§ TEXTE FOURNI:
Mise à jour du 11.06.2007

Catherine Dolto accusée d’injure par Daniela Lumbroso [nouvelobs.com ]

La relaxe a été requise lundi à l’encontre de la fille de Françoise Dolto, poursuivie par Daniela Lumbroso pour "injures" proférées dans un courriel. L’animatrice est l’auteure d’une biographie non autorisée de la célèbre psychanalyste.
 
Aucune peine n’a été requise lundi 11 juin contre Catherine Dolto, fille de la célèbre psychanalyste, poursuivie devant le tribunal de police de Paris par l’animatrice Daniela Lumbroso, qui lui reproche des "injures" proférées dans un courriel, en janvier. Le tribunal a mis sa décision en délibéré au 10 septembre.
Au cours d’une audience où les deux protagonistes étaient représentées par leurs avocats, l’officier du ministère public, M. Robert, a estimé que la fille de Françoise Dolto devait "bénéficier de l’excuse de provocation". Il a jugé qu’on ne pouvait lui reprocher d’avoir traité Daniela Lumbroso de "canaille prétentieuse", eu égard au contenu litigieux de la biographie non autorisée de la célèbre psychanalyste que vient de publier l’animatrice de télévision.
"Catherine Dolto a réagi à un ensemble de faits, a pu considérer que le livre lui-même était insultant pour la mémoire de Françoise Dolto, elle doit bénéficier de l’excuse de provocation", a déclaré M. Robert.

"Pillage éhonté"

Il s’exprimait après l’avocat de Catherine Dolto, Me Dominique de Leusse, qui a affirmé que le travail de Daniela Lumbroso s’appuyait sur "un pillage éhonté de tout ce qui se trouvait dans les mémoires de Françoise Dolto". L’animatrice a publié à la mi-mars le livre "Françoise Dolto : la vie d’une femme libre" (Plon).
Le 31 janvier 2007, Catherine Dolto avait envoyé à "plusieurs journalistes et chefs de rédaction", selon Daniela Lumbroso, un courriel dans lequel elle confiait son "dégoût" à propos du livre non autorisé et qualifiait son auteure de "médiocre présentatrice de télévision" et de "canaille très prétentieuse".

20.000 euros de dommages et intérêts réclamés

"Je voulais juste que vous le sachiez et le fassiez savoir le plus possible auprès des journalistes que vous connaissez (…) qu’on lui tende le micro le moins possible", concluait le courriel.
Daniela Lumbroso réclame pour "injures non publiques" 20.000 euros de dommages et intérêts, selon son avocat Me François Zimeray, qui a fustigé lundi l’"intention de nuire" de la partie adverse. De son côté, Catherine Dolto demande 4.500 euros pour ses frais de justice.
La psychanalyste Kathleen Kelley-Lainé prépare "d’arrache-pied depuis près de deux ans" une biographie, mais cette fois, autorisée, que publiera prochainement Gallimard, a expliqué Me de Leusse.

§ DONNÉES:

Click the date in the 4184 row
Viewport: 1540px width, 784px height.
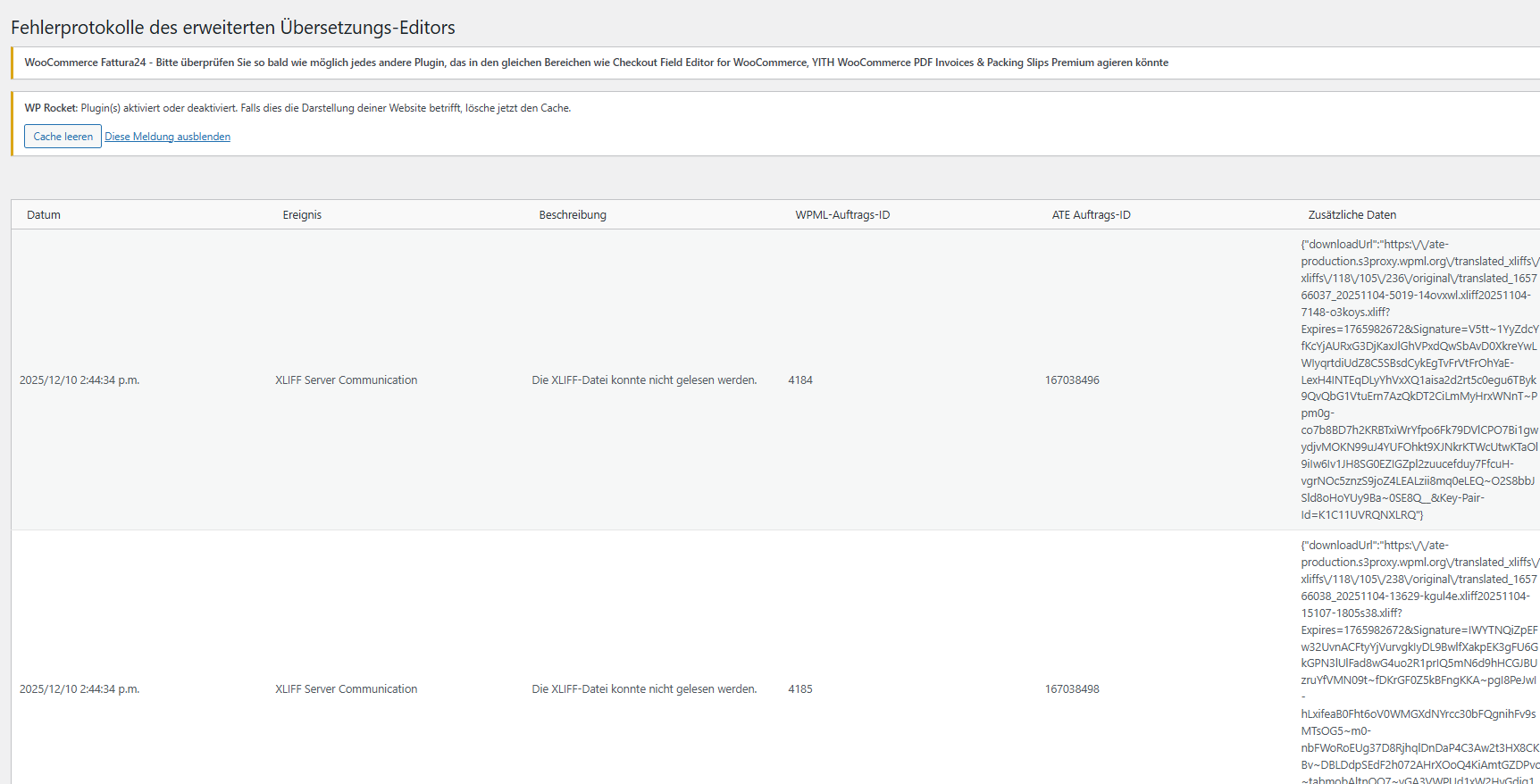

§ SÉRIE DE CONSIGNES:
1 - Recopiez à l'identique le passage du texte fourni sur Catherine Dolto qui commence aux mots « 20.000 euros de dommages et intérêts réclamés » et s'arrête après les mots « Me de Leusse. ».
2 - D'après le texte fourni, pour quelle raison l'officier du ministère public estime-t-il que Catherine Dolto doit bénéficier de l'excuse de provocation ? Répondez en une à trois phrases.
3 - Répondez aux questions suivantes à partir du texte fourni, chacune sur sa propre ligne :
(a) À quelle date le tribunal a-t-il mis sa décision en délibéré ?
(b) Quel montant de dommages et intérêts Daniela Lumbroso réclame-t-elle ?
(c) Quel éditeur publiera la biographie autorisée préparée par Kathleen Kelley-Lainé ?

§ RÉSULTATS DANS L'ORDRE:
1 -
20.000 euros de dommages et intérêts réclamés

"Je voulais juste que vous le sachiez et le fassiez savoir le plus possible auprès des journalistes que vous connaissez (…) qu’on lui tende le micro le moins possible", concluait le courriel.
Daniela Lumbroso réclame pour "injures non publiques" 20.000 euros de dommages et intérêts, selon son avocat Me François Zimeray, qui a fustigé lundi l’"intention de nuire" de la partie adverse. De son côté, Catherine Dolto demande 4.500 euros pour ses frais de justice.
La psychanalyste Kathleen Kelley-Lainé prépare "d’arrache-pied depuis près de deux ans" une biographie, mais cette fois, autorisée, que publiera prochainement Gallimard, a expliqué Me de Leusse.

2 - Selon M. Robert, Catherine Dolto a réagi à un ensemble de faits et a pu considérer que le livre de Daniela Lumbroso était lui-même insultant pour la mémoire de Françoise Dolto. Il juge donc qu'on ne peut lui reprocher d'avoir traité l'animatrice de « canaille prétentieuse », eu égard au contenu litigieux de cette biographie non autorisée.

3 -
(a) Au 10 septembre.
(b) 20.000 euros.
(c) Gallimard.